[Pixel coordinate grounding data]
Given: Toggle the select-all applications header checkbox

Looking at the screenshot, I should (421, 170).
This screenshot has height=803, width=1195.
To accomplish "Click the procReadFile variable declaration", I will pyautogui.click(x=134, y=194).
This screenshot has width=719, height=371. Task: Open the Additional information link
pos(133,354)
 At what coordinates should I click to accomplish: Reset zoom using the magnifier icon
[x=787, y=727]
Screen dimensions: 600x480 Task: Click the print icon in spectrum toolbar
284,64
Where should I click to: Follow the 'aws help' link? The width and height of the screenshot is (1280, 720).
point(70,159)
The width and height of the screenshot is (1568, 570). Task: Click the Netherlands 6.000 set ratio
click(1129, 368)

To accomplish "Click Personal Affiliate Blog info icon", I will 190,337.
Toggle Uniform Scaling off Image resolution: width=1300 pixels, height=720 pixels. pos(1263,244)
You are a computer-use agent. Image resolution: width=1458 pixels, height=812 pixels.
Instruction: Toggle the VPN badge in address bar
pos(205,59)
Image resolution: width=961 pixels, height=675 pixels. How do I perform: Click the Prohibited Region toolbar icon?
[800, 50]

WHAT IS NEEDED ::
Whenever the string "will" shows up in a line of the records, copy that line.

EXERCISE RESULT ::
To accomplish "Click the procReadFile variable declaration", I will pyautogui.click(x=134, y=194).
To accomplish "Click Personal Affiliate Blog info icon", I will 190,337.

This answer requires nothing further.